(Screenshot grounding data)
- - -
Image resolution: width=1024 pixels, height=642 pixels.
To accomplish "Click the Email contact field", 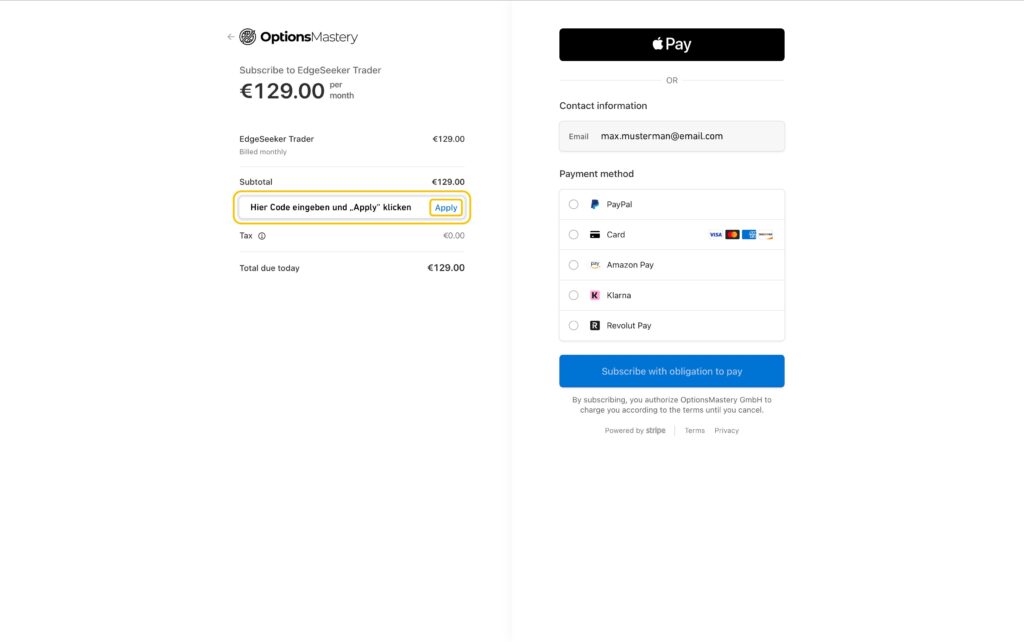I will pyautogui.click(x=671, y=136).
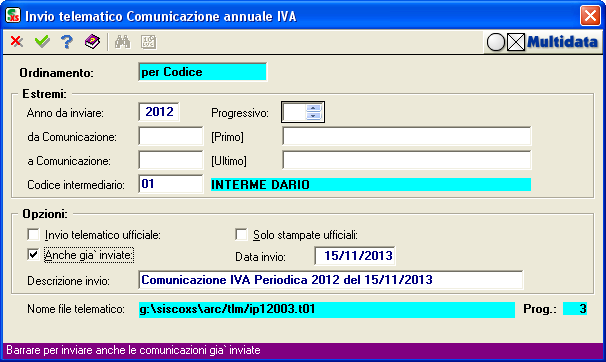606x362 pixels.
Task: Edit the Data invio date field
Action: tap(355, 256)
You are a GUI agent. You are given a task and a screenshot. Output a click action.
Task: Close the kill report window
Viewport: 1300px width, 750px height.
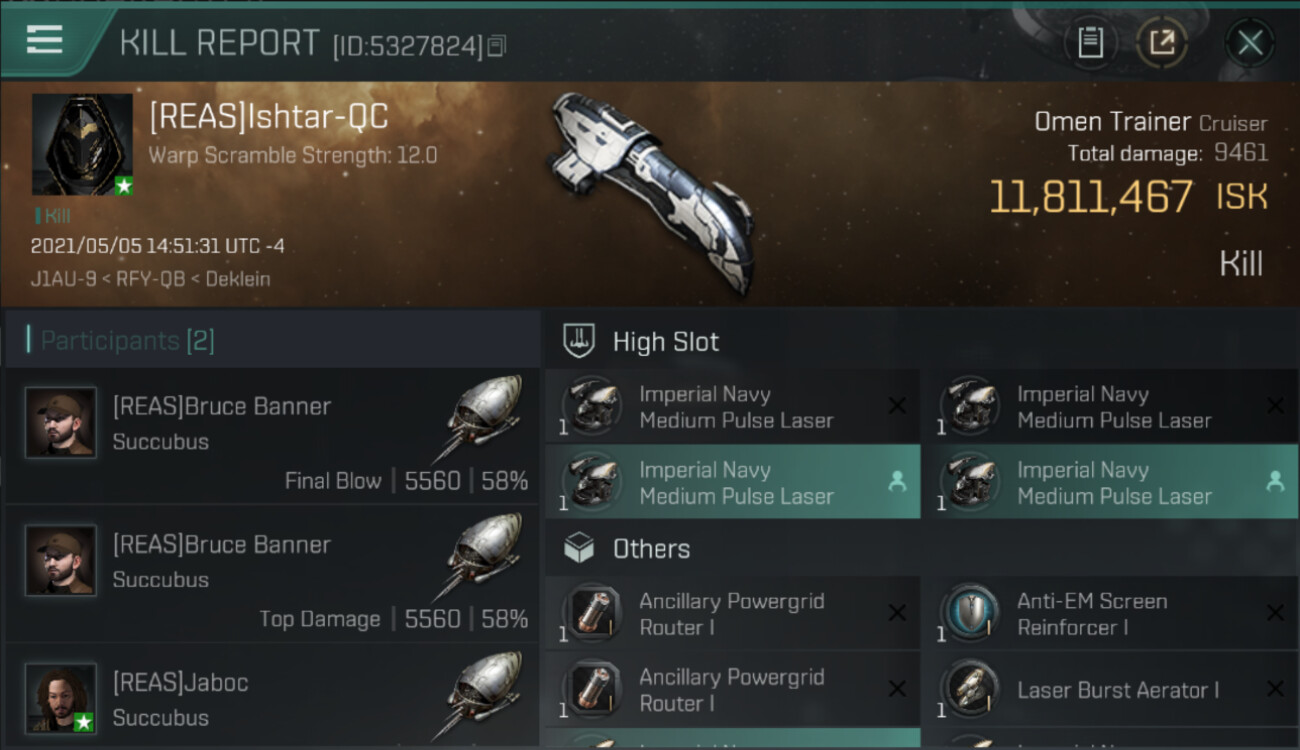pyautogui.click(x=1250, y=43)
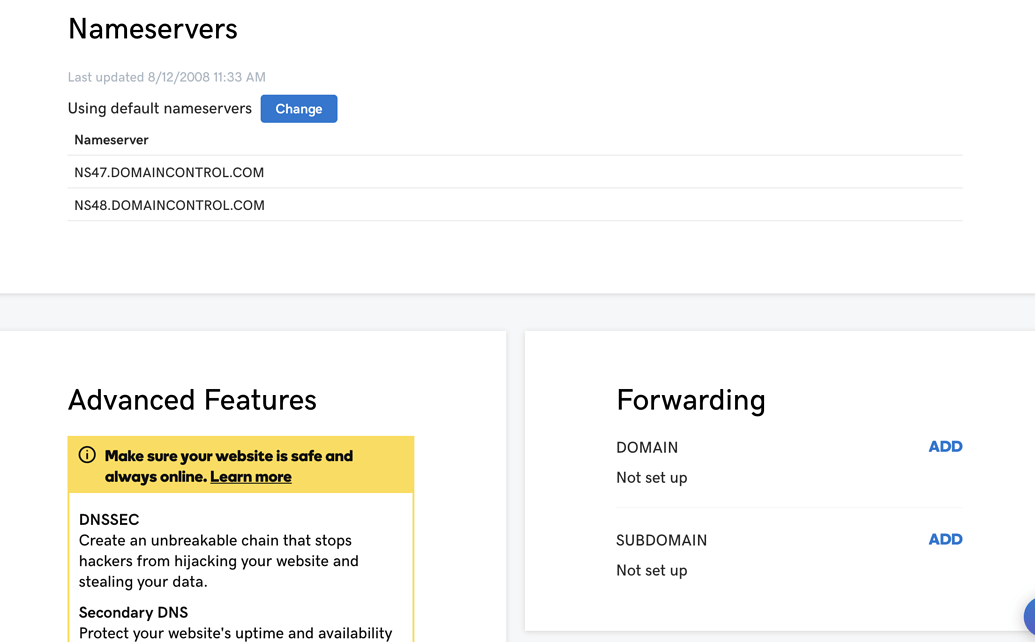Click "Using default nameservers" text
Viewport: 1035px width, 642px height.
[159, 109]
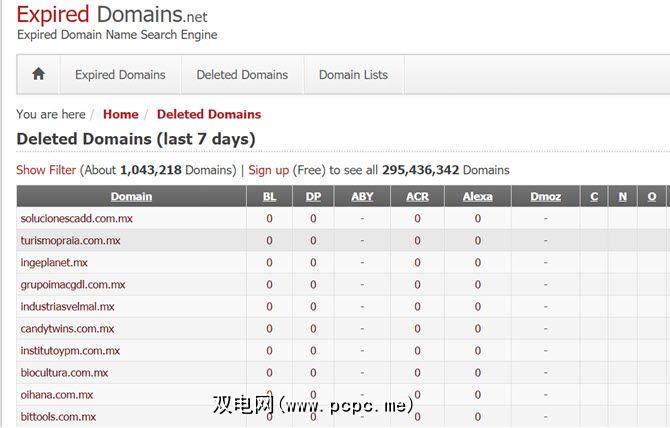Image resolution: width=670 pixels, height=428 pixels.
Task: Open the Deleted Domains tab
Action: tap(242, 75)
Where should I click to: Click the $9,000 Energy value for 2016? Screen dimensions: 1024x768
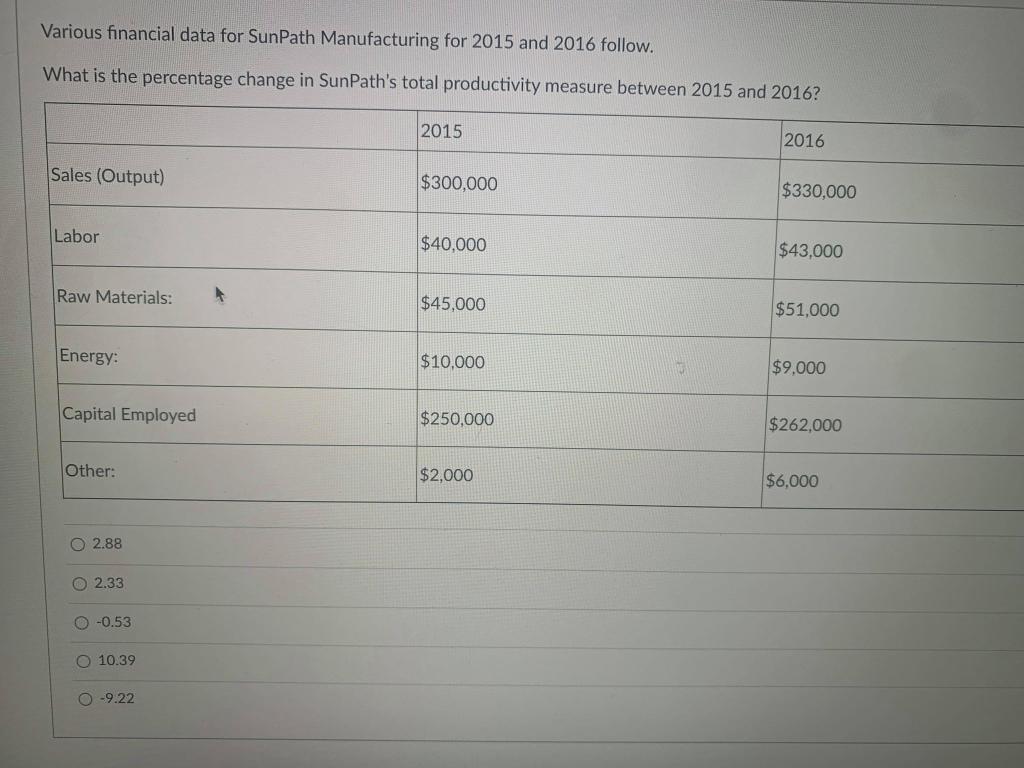[x=798, y=368]
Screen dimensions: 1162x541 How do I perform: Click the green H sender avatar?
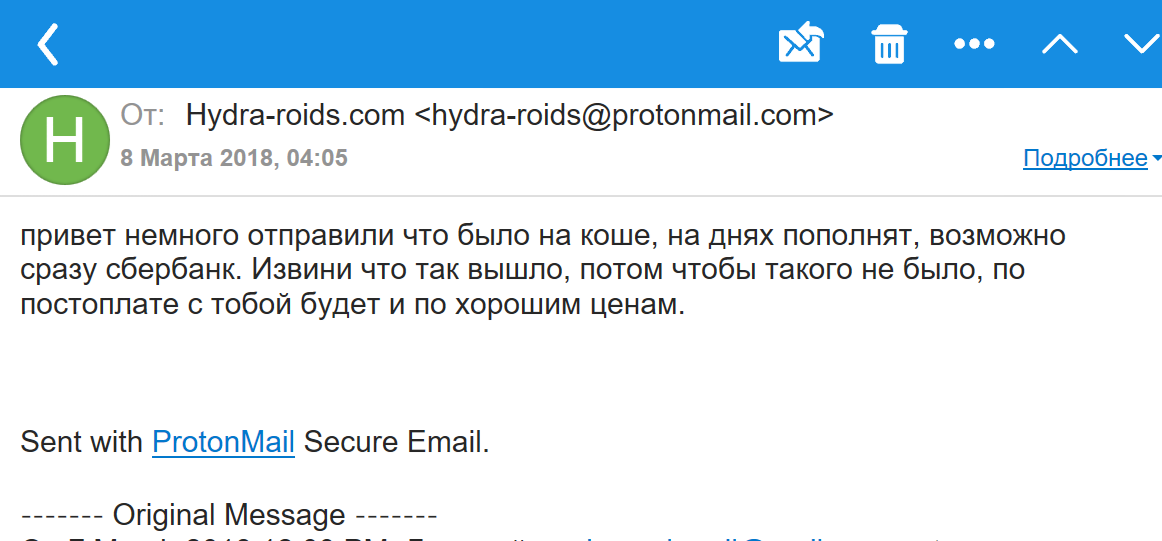tap(64, 140)
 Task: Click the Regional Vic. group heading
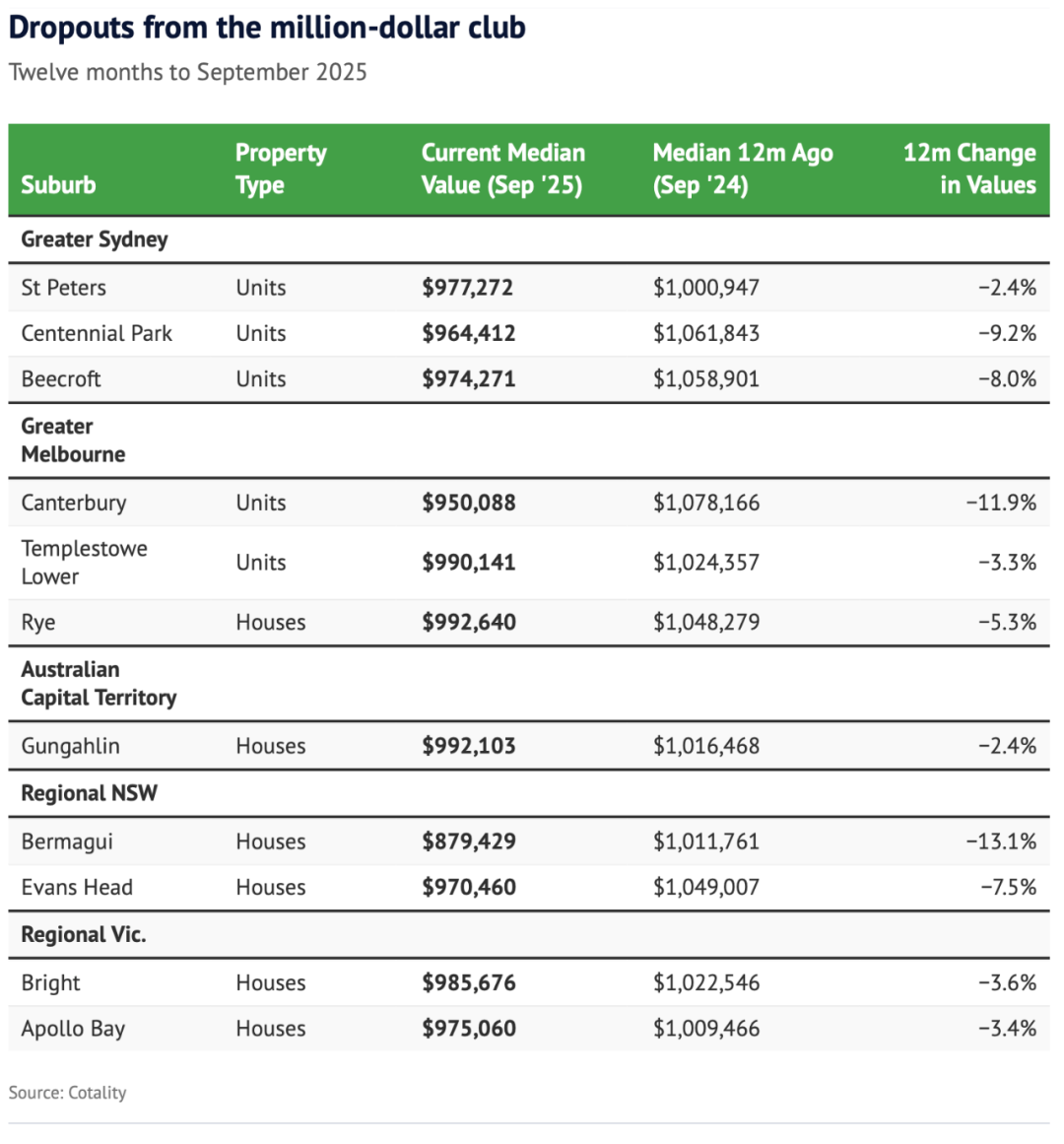coord(84,934)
- - -
▶ PROBLEM REQUIREMENTS
Transcribe, without alteration, each line from the one with "Viewport: 1300px width, 750px height." through the last line of the data; no pictures belong in the copy.

▶ RESULT FOR THIS EXERCISE
Viewport: 1300px width, 750px height.
pyautogui.click(x=1250, y=43)
Click "Using default nameservers" text
Viewport: 1035px width, 642px height.
[159, 109]
Image resolution: width=670 pixels, height=428 pixels.
Task: Open the Deleted Domains tab
Action: tap(242, 75)
Where should I click to: Click the $9,000 Energy value for 2016? Screen dimensions: 1024x768
[x=798, y=368]
Screen dimensions: 1162x541 How do I perform: Click the green H sender avatar?
tap(64, 140)
 Task: Click the Regional Vic. group heading
coord(84,934)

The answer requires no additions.